Los empleados que sigan suspendiendo las pruebas de formación en seguridad deberían correr el riesgo de ser despedidos. Los atacantes siempre están tratando de encontrar los puntos más débiles de una red, y no hay nada mejor que un empleado regular que será víctima de un ataque de phishing o ingeniería social con el fin de obtener acceso a su red.
Simulacros de emergencia de seguridad
Este aspecto se pasa por alto con frecuencia en muchas organizaciones. Muchos equipos informáticos y de seguridad disponen de sistemas de copia de seguridad, procedimientos de recuperación en caso de catástrofe, políticas de emergencia, etc., pero siguen sin ponerlos a prueba en un simulacro real.

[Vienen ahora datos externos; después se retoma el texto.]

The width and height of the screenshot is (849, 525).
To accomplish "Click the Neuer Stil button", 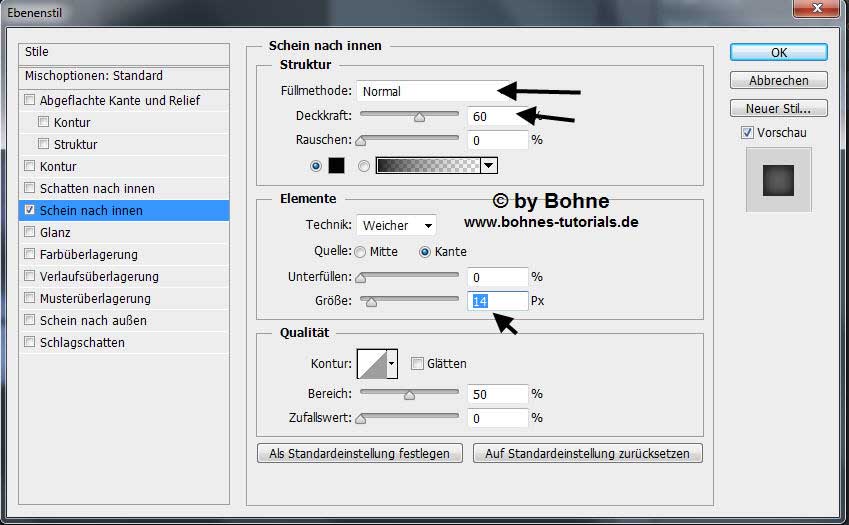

Al menos una vez al trimestre, su equipo debería realizar ejercicios que simulen un ataque o un suceso catastrófico para su organización. Pídales que restauren las copias de seguridad y se aseguren de que funcionan, o que cambien todo a los sistemas de conmutación por error en un escenario de recuperación de desastres. Toda la preparación y planificación de los eventos es inútil si no funcionan realmente y si el equipo no está adecuadamente preparado y no tiene experiencia en cómo volver a poner todo en marcha inmediatamente.
¿Cuánto tardaría su organización en sufrir un acto de la naturaleza o un ciberataque? Si no sabe la respuesta, quizá sea el momento de realizar algunos simulacros de emergencia de seguridad.
Documentar, informar y auditar
Documente todo lo que hace, informe sobre el éxito de sus políticas y realice auditorías internas de todos sus sistemas. Aunque no sea una organización sujeta a consideraciones normativas como PCI o HIPAA, sigue siendo muy positivo que se enfrente a auditorías internas cada trimestre. Por último, tampoco programe estas auditorías, llévelas a cabo sin previo aviso. Realizar auditorías sorpresa de sus sistemas garantiza que sus equipos de TI y de seguridad siempre hacen todo lo posible para asegurarse de que siguen las políticas que usted ha establecido.
Esperamos que le hayan resultado útiles, no sólo si es usted un CISO, sino para cualquier persona encargada de dirigir los programas de seguridad y protección de toda su organización.